--- INPUT ---
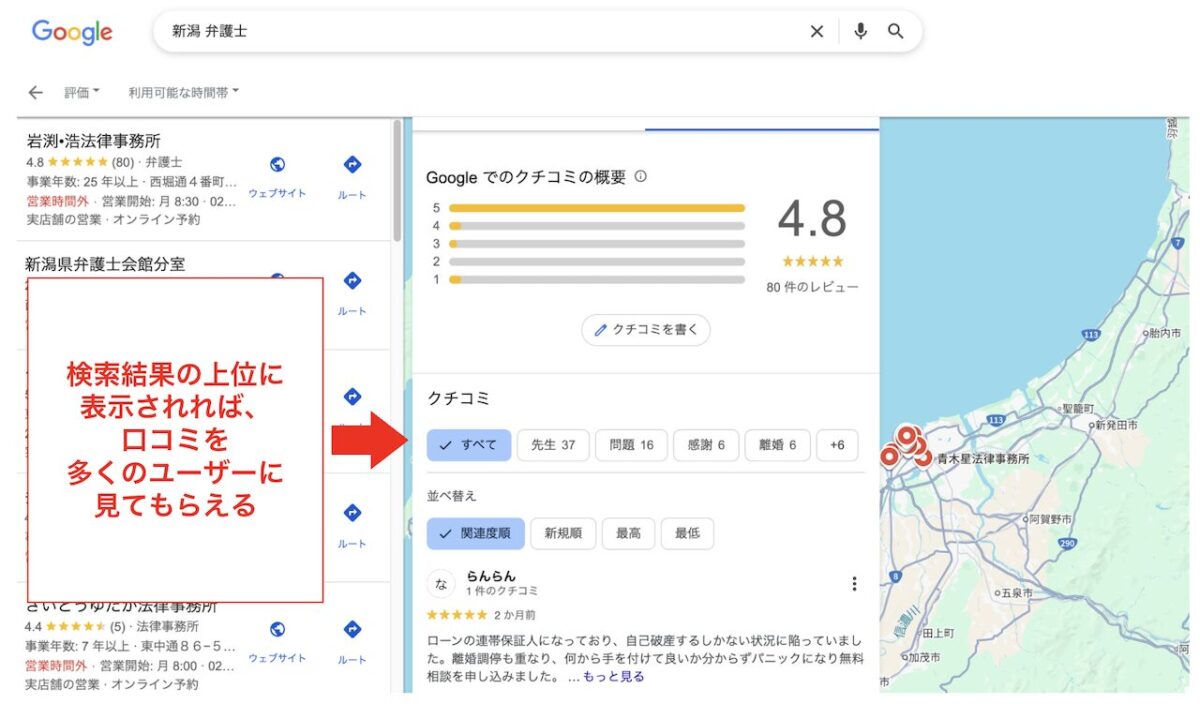Start voice search with microphone icon
Screen dimensions: 1200x704
click(x=860, y=32)
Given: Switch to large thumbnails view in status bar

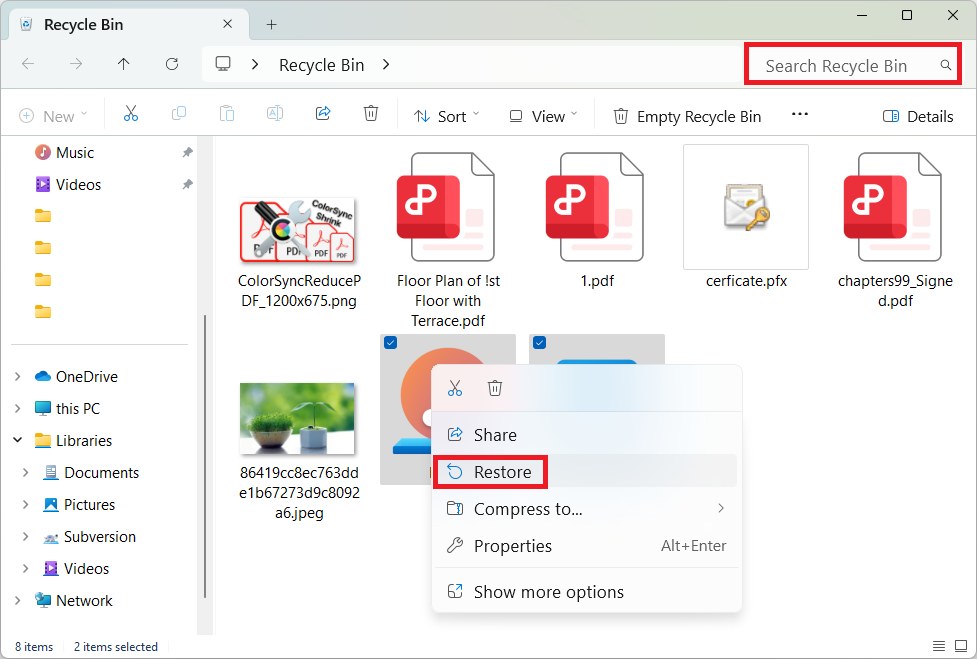Looking at the screenshot, I should pos(963,646).
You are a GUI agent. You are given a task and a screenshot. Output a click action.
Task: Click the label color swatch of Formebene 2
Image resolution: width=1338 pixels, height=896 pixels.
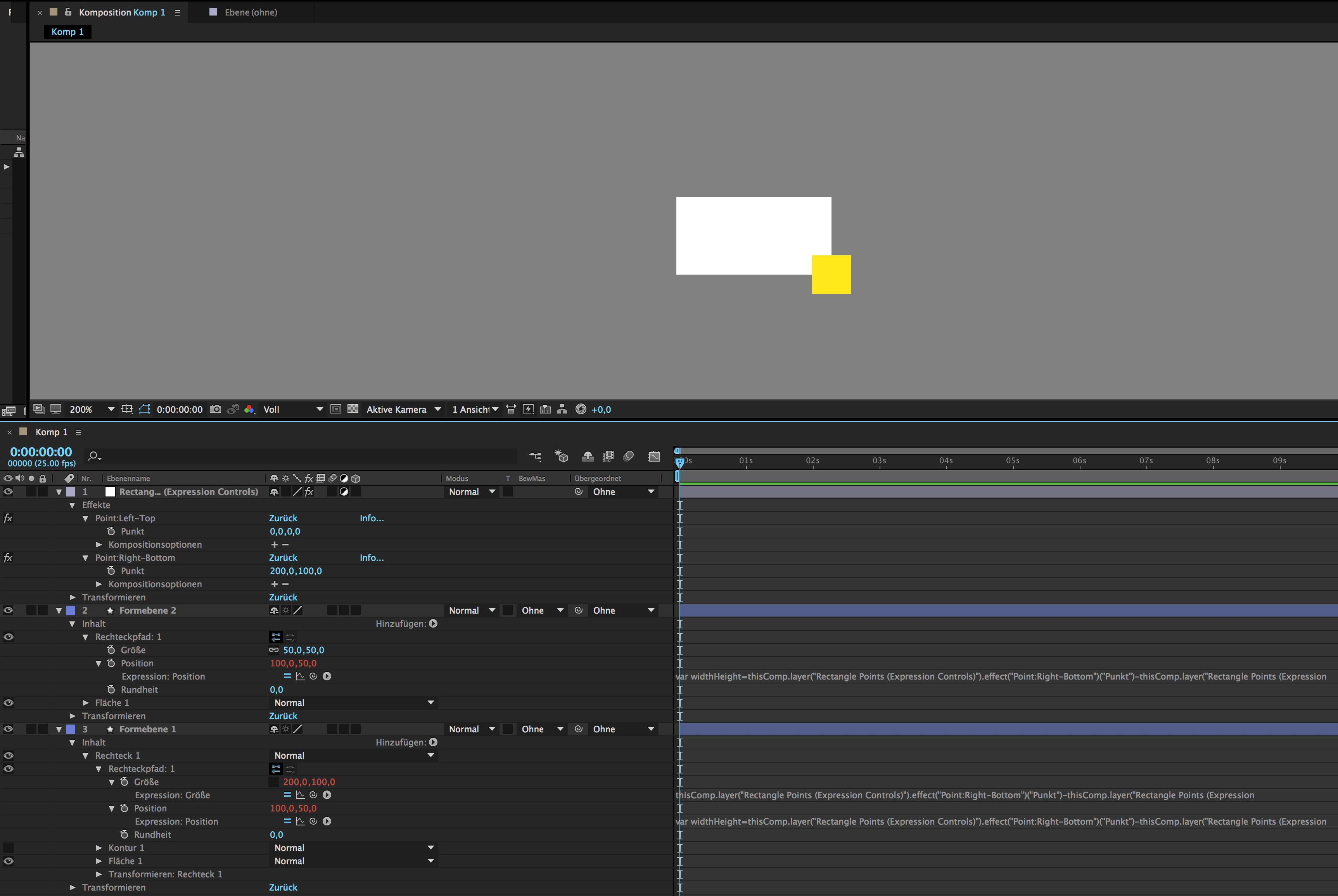(x=71, y=610)
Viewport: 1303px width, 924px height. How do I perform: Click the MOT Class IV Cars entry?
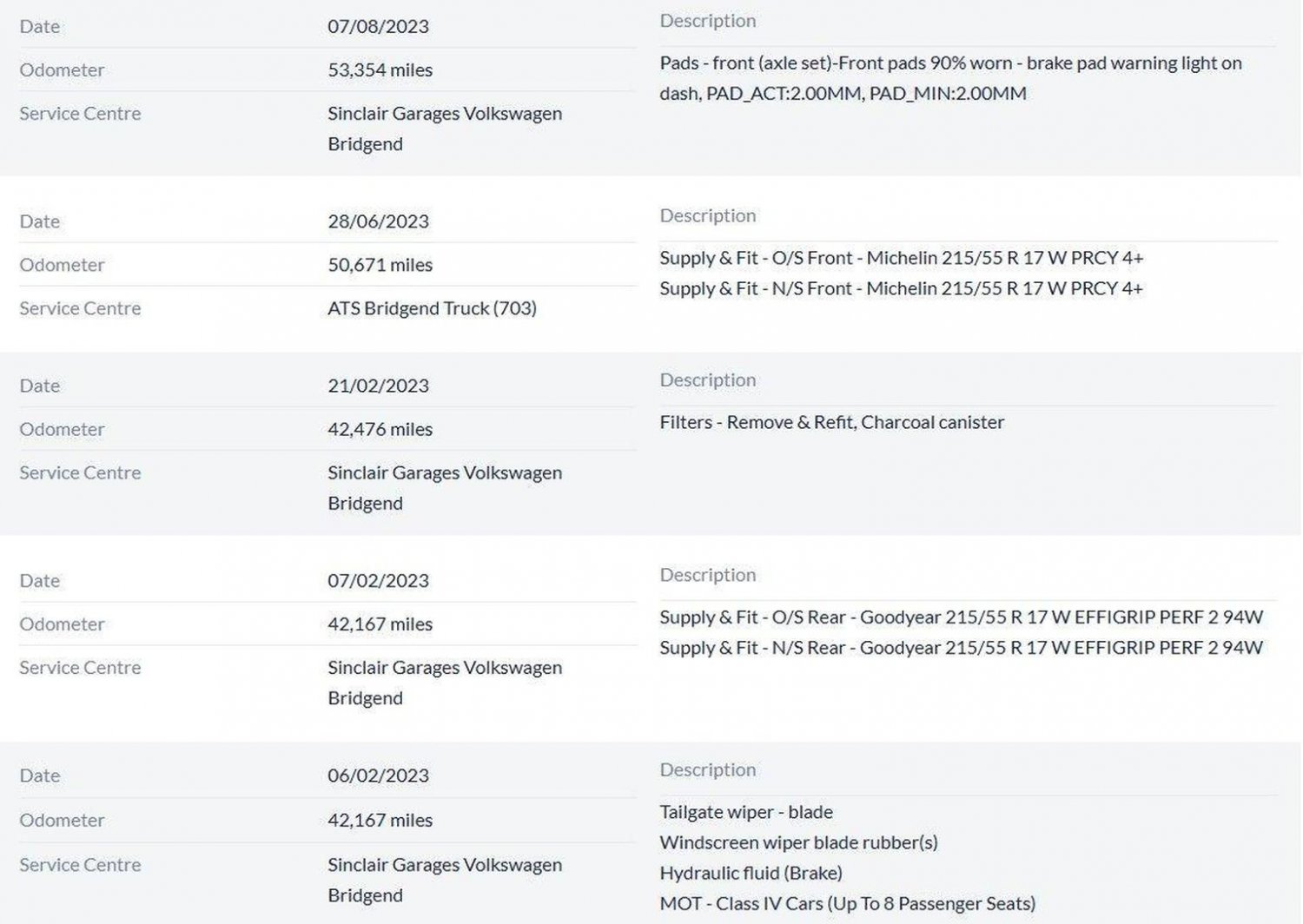[x=847, y=903]
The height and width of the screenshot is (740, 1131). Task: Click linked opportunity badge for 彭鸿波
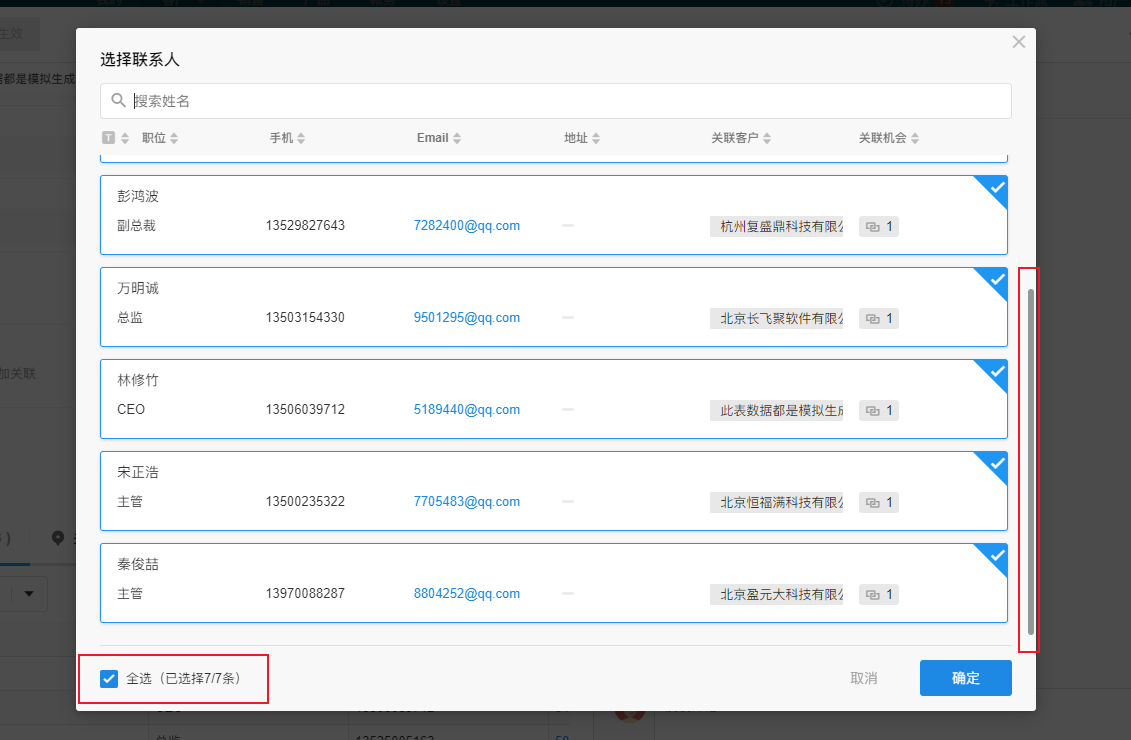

--- THE REQUEST ---
Copy out all of the records above word for word, leaving out the pictures.

--- RESPONSE BELOW ---
Start voice search with microphone icon
Screen dimensions: 1200x704
click(x=860, y=32)
Given: Switch to large thumbnails view in status bar

Looking at the screenshot, I should pos(963,646).
You are a GUI agent. You are given a task and a screenshot. Output a click action.
Task: Click the label color swatch of Formebene 2
Image resolution: width=1338 pixels, height=896 pixels.
(x=71, y=610)
Viewport: 1303px width, 924px height. How do I perform: Click the MOT Class IV Cars entry?
[x=847, y=903]
The height and width of the screenshot is (740, 1131). Task: Click linked opportunity badge for 彭鸿波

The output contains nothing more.